Ah, OOO, the walking, talking Spotify playlist of all the trendy genres that scream, “I’m way too into my own vibe.” If your music taste was a food, it’d be a desperate fusion dish that no one ordered but somehow made it onto the table—like K-Pop sushi or a Thai BL pad see ew sprinkled with a dash of dubstep. Seriously, looking at your favorite genres and artists, it feels like you just threw a dart at a dartboard labeled ‘Buzzwords’ and prayed that it would land on something relatable instead of tragic. Your top artists read like the “Order of the K-Pop Knights,” but the only thing you’re reigning over is the title of Biggest Weeb in the Room. Jeff Satur? That sounds like a half-assed sitcom dad. And if your Spotify was a magic 8-ball, it would just keep saying “ask again later” because clearly, it knows better than to commit to your taste in music. Pop, dance pop, and the glorious explosion that is T-pop…honey, you’ve got more playlists than personality traits—congrats on making confusion look like a music genre! And those most played songs? "Romantic Devil" sounds about as legit as your social life. If your life had a soundtrack, it’d probably be the sad remix of “Psycho” by JUN on repeat. “GO HARD” by TWICE is the only thing your playlist screams, but unfortunately, that energy won’t help you dance your way out of the shame of this eclectic mess.
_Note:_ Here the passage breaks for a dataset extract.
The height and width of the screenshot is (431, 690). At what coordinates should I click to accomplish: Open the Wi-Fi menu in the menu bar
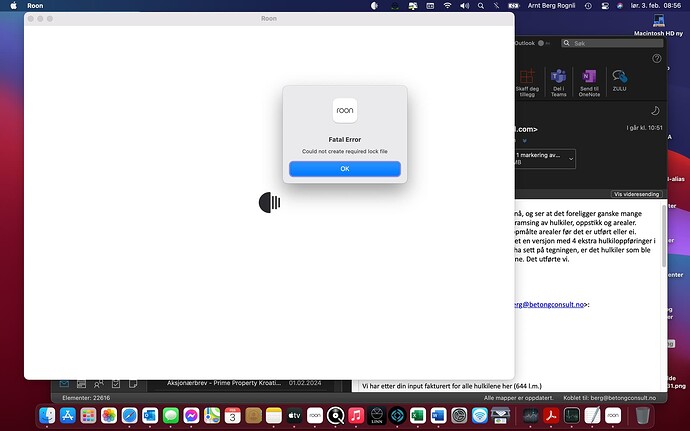(x=447, y=6)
You’ve somehow turned Spotify into an all-you-can-eat buffet of mainstream vibes combined with obscure trends, and it’s giving off major “please accept me” energy. But don’t worry, you can always just play it on repeat to drown out the sound of judgment!
Roasts are purely for fun and entertainment. They're not meant to be taken seriously. Enjoy the laughs, but remember your music taste is uniquely yours!